Embora exista regulamentação para a contratação na modalidade à distância, por resolução do Banco Central, as instituições bancárias e financeiras, em geral, não adotam as diretrizes legais, gerando contratos nulos por natureza, os quais acabam sendo invalidados judicialmente.

Tratando-se de situações que envolvem idosos, os atos abusivos praticados pelos bancos provocam, por força do Estatuto da Pessoa Idosa (Lei nº 10.741/2003), maior reprimenda judicial, sendo passível de apuração não só no âmbito cível, como também no criminal, tendo em vista a proteção especial em razão da vulnerabilidade presumida.

Contudo, embora a regra seja clara, temos nos deparado com situações em que vítimas de fraudes têm sofrido não só com os descontos promovidos a título de parcelas mensais não contratadas, como de serviços não autorizados, que torna indigno o valor líquido das aposentadorias, benefícios ou pensões a receber.

Em boa hora, felizmente, o Judiciário tem determinado o cancelamento desses contratos, condenando as instituições que assim atuam não só à restituição dos valores ilegalmente descontados, mas ao pagamento da devida indenização por danos morais, decorrente da lesão causada aos direitos de personalidade, amplamente consagrados na Constituição Federal.

O que atordoa é o percurso que a vítima dessas situações percorre até o momento em que se livra de vez do infortúnio das cobranças.

É que, embora seja cabível, juridicamente, um pedido antecipado de decisão que suspenda os descontos que vão incidindo sobre o já tão comprometido valor a receber, nem sempre esse pleito é concedido ou o é de forma tardia, o que vai pondo a vítima dessas fraudes em situação financeira mais delicada.

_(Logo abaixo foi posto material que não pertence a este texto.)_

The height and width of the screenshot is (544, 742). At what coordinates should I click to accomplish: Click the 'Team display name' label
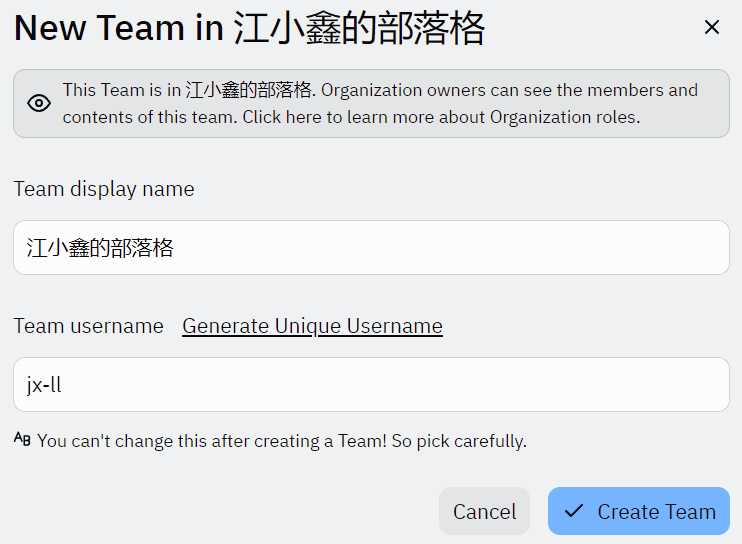coord(104,189)
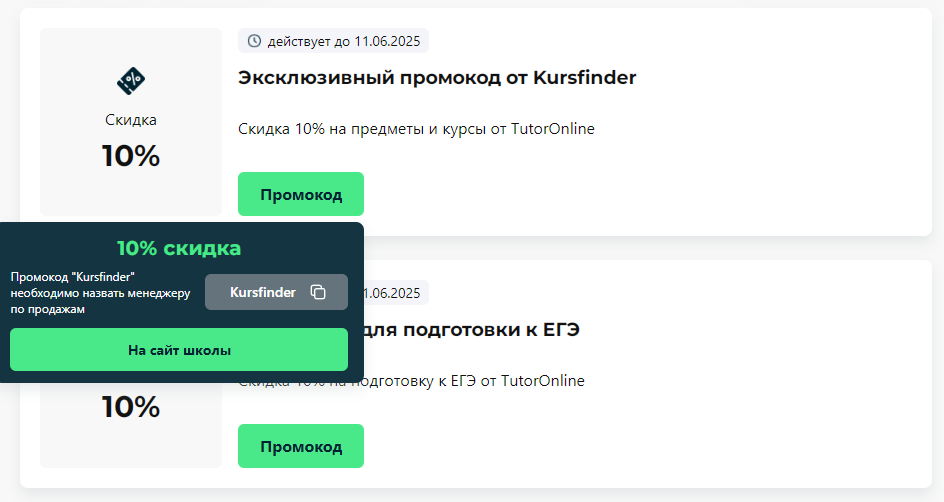Click the green "10% скидка" popup heading

tap(179, 248)

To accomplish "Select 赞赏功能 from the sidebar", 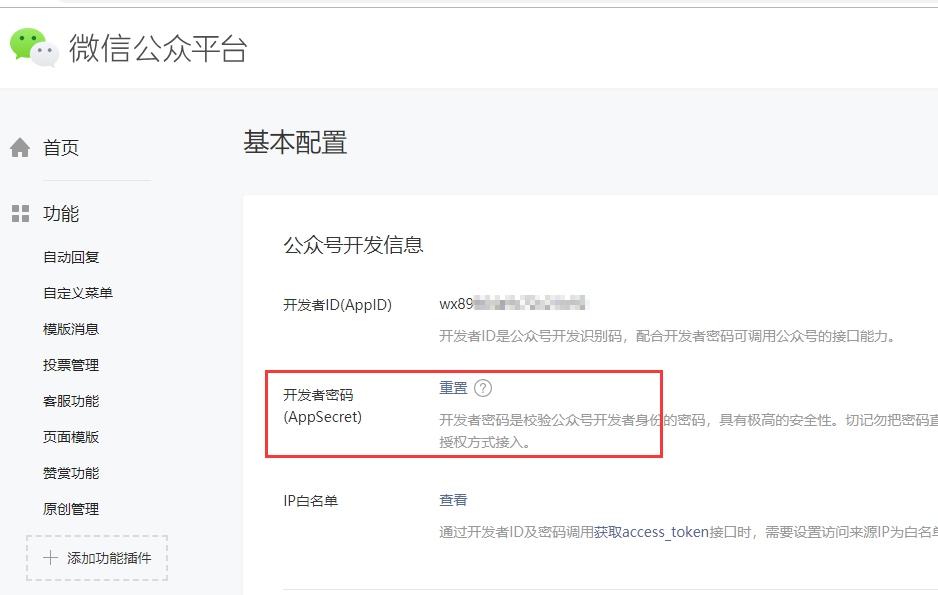I will tap(71, 473).
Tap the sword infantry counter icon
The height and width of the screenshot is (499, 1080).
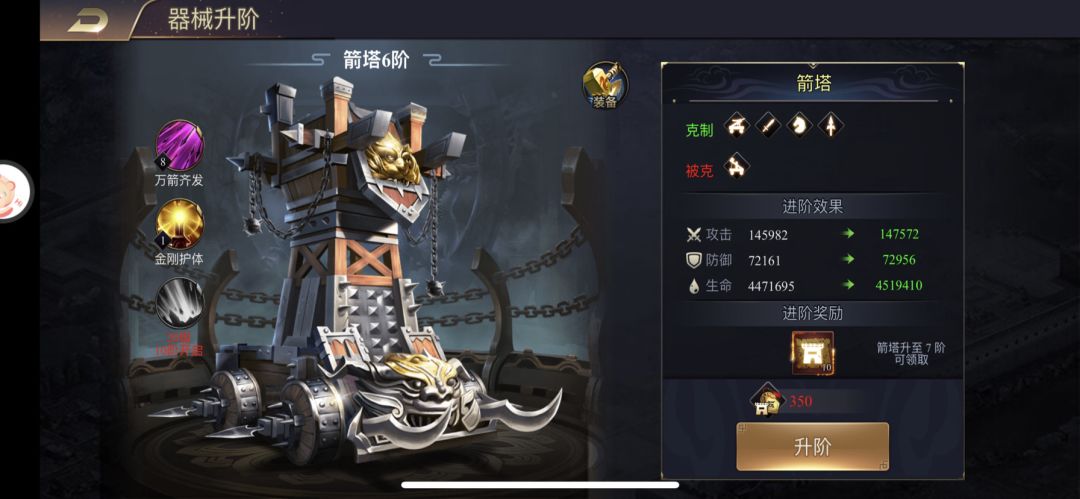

O ideal seria que a regra fosse no sentido de se determinar judicialmente a suspensão imediata dos descontos ilegais, já que a parte mais vulnerável (que é sempre o consumidor) não dispõe de meios econômicos para reverter uma situação de miserabilidade a que pode chegar, diferentemente dos afortunados bancos.

No entanto, para que as tutelas judiciais provisórias sejam concedidas, exige-se o preenchimento de requisitos legais mínimos, previstos na Lei Processual Civil, quais sejam: probabilidade do direito; perigo de dano ou risco ao resultado útil do processo; e reversibilidade dos efeitos da decisão.

Nos casos em que o banco não comprova a pactuação por contrato firmado ou quando a suposta contratação se deu de forma virtual, mas não se comprovou idoneidade da assinatura eletrônica, deve o negócio ser cancelado.

Caso haja comprovação de má-fé por parte do banco, impõe-se a restituição dos valores descontados em dobro. Não se comprovando, entretanto, o que é mais incomum, deve o valor ser restituído na modalidade simples, o que significa devolver somente o valor cobrado.

Para a condenação ao pagamento de indenização por danos morais, entretanto, não se exige nessas situações, por exemplo, que tenha havido negativação do nome da vítima nos serviços de proteção ao crédito, mas a própria má-fé já valida a condenação nesse sentido.

Ainda é árdua a luta dos que sofrem com esses abusos, todavia, a Defensoria Pública é uma forte aliada do consumidor, especialmente os mais vulneráveis.